▸ **TEXTE À LIRE**

····················

Marc, mon ami fidèle nous a quittés. C'était un Niçois, amoureux comme moi de la petite reine et de la montagne. Notre amitié s'était faite dans l'effort, le plaisir et dans le respect mutuel. Sa disparition et la nostalgie des milliers de kilomètres parcourus ensemble dans les Alpes et l'arrière-pays niçois, m'incitent à évoquer, pêle-mêle, quelques souvenirs inoubliables.

Le col de la Madone de Gorbio (06-0927)
Un climat privilégié, une mer tiède, des baies et des caps, des rocs et des pinèdes, du sable et des galets, des traditions ancestrales, un certain art de vivre, un magnifique écrin montagnard : c'est la Riviera et son arrière pays montagneux sillonné de routes en lacets sous un soleil éclatant qui fait chanter les couleurs et flamber les paysages. Entre Nice et Menton, la montagne a les pieds dans l'eau !

Pour accéder au col de la Madone, plusieurs itinéraires étaient à notre portée. Depuis Nice, la Grande Corniche nous offrait le plus beau spectacle de ce littoral aux formes élégantes, façonnées par la Méditerranée au cours de combats que se sont livrés sans merci les éléments depuis des millénaires. C'était une succession de points de vue admirables : Villefranche-sur-Mer, enserré entre le Mont-Borom et le Cap Ferrat serti de collines boisées, Saint-Jean-Cap-Ferrat couvert de somptueux jardins exotiques, Beaulieu-sur-Mer l'élégante, nichée au pied d'un versant auquel s'agrippent des oliviers. Eze, village nid d'aigle moyenâgeux perché sur un piton offrant le plus beau panorama de la Côte. Pas de frontière apparente à l'arrivée à Monaco : même relief montagneux et toujours une végétation luxuriante, mais, un rocher et une famille régnante. La Côte se plisse à nouveau au Cap-Martin, dernier promontoire de la Rivièra, derrière lequel se niche Roquebrune.

····················

▸ **DONNÉES FOURNIES**
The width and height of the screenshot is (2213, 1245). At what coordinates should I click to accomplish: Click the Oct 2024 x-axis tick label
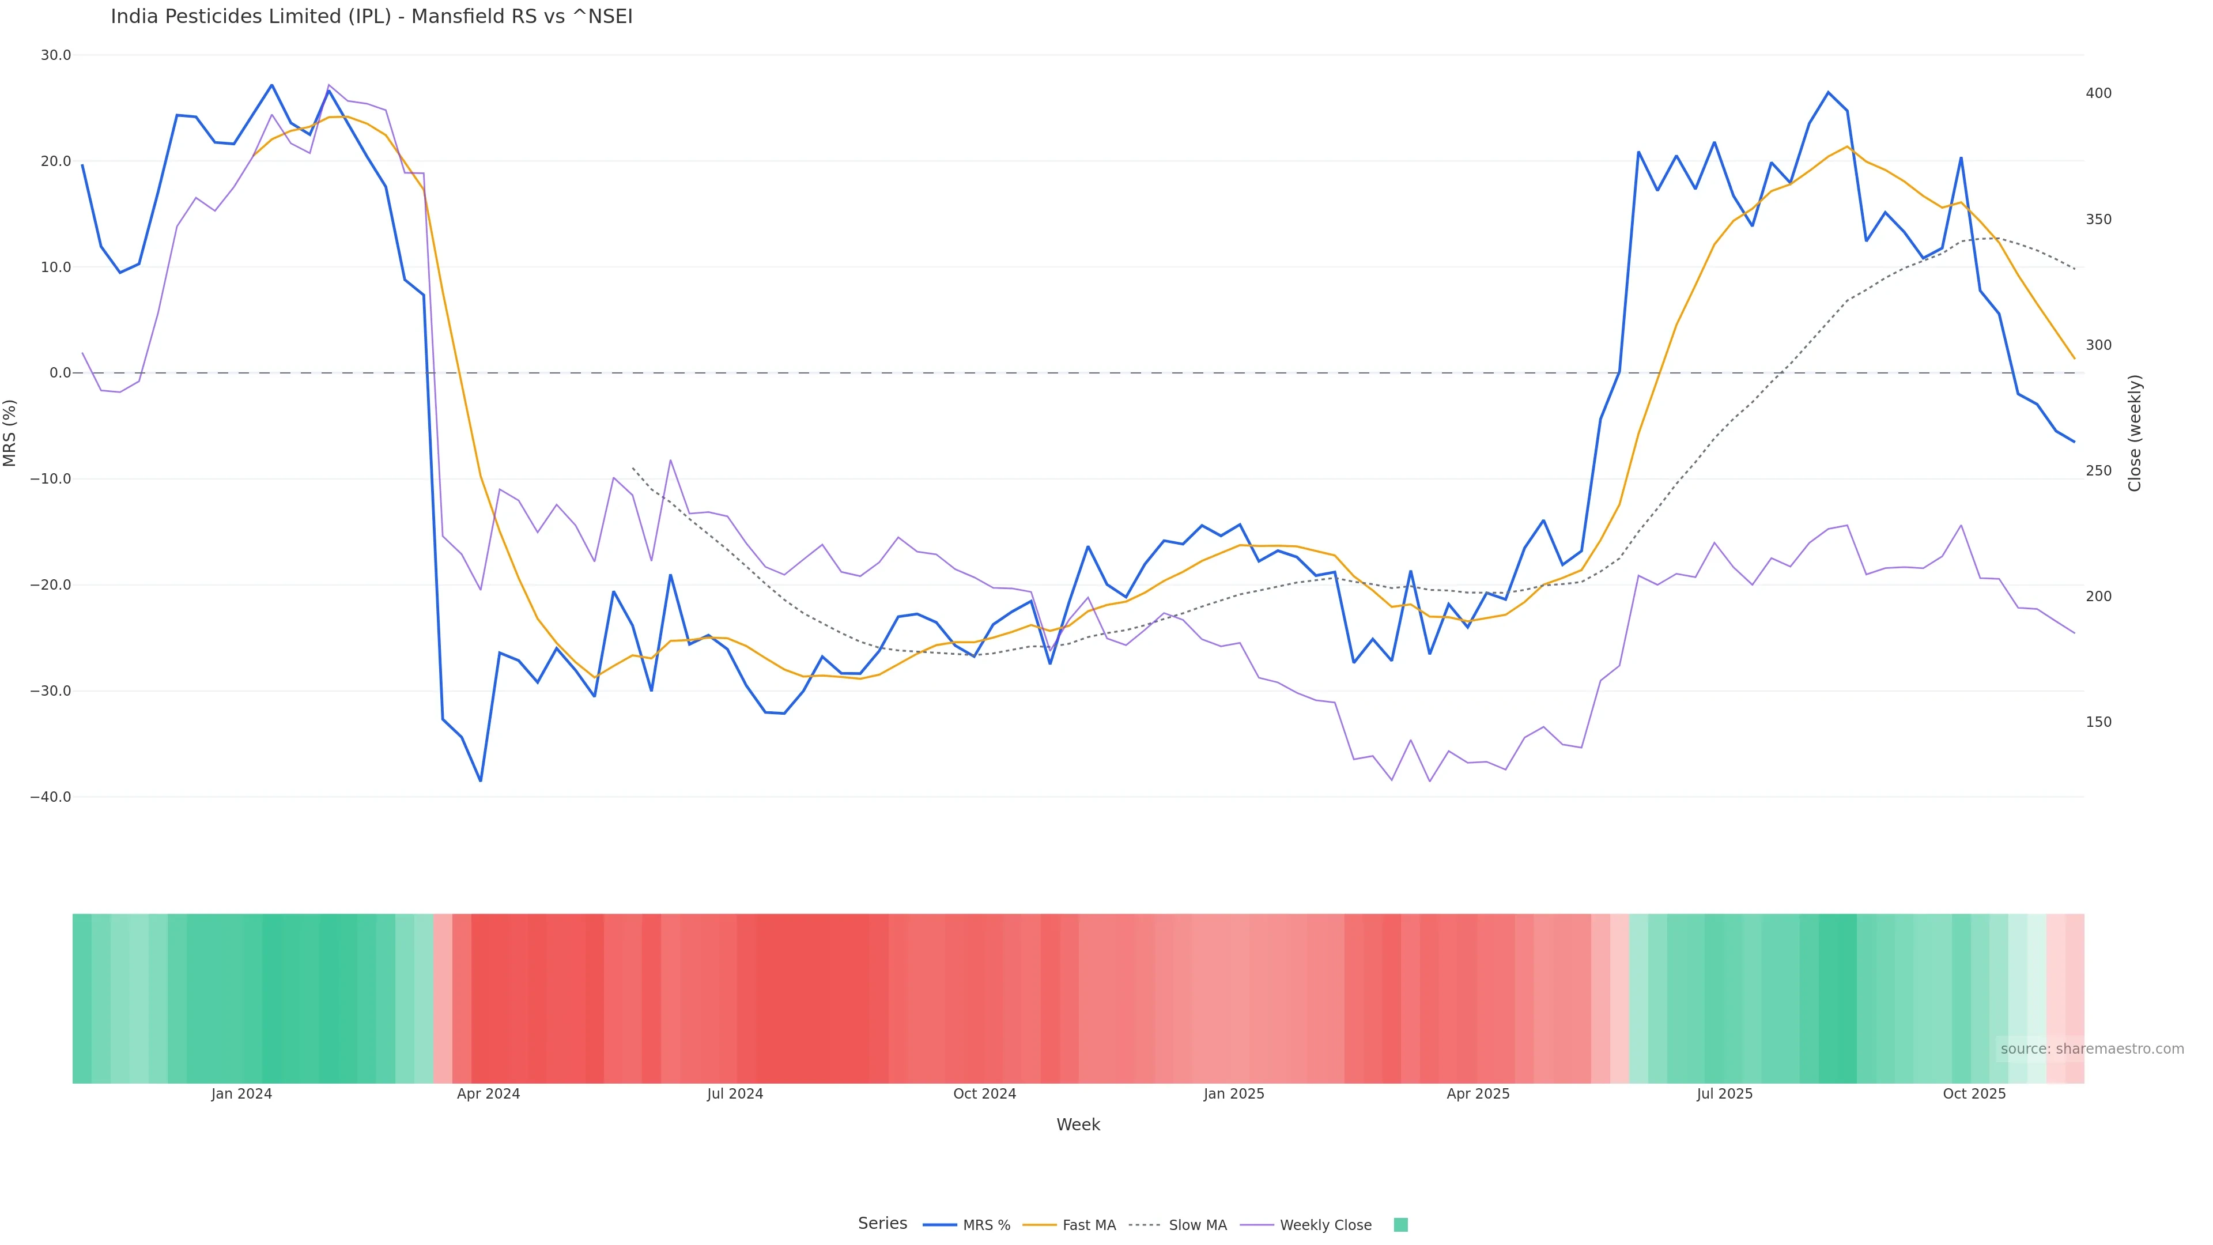[985, 1095]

····················

▸ **CONSIGNE**
Dans le récit sur le col de la Madone, recopiez à l'identique le passage qui va de « Un climat privilégié, une » jusqu'à « dans l'eau ! » inclus.

▸ **CORRIGÉ DÉTAILLÉ**
Un climat privilégié, une mer tiède, des baies et des caps, des rocs et des pinèdes, du sable et des galets, des traditions ancestrales, un certain art de vivre, un magnifique écrin montagnard : c'est la Riviera et son arrière pays montagneux sillonné de routes en lacets sous un soleil éclatant qui fait chanter les couleurs et flamber les paysages. Entre Nice et Menton, la montagne a les pieds dans l'eau !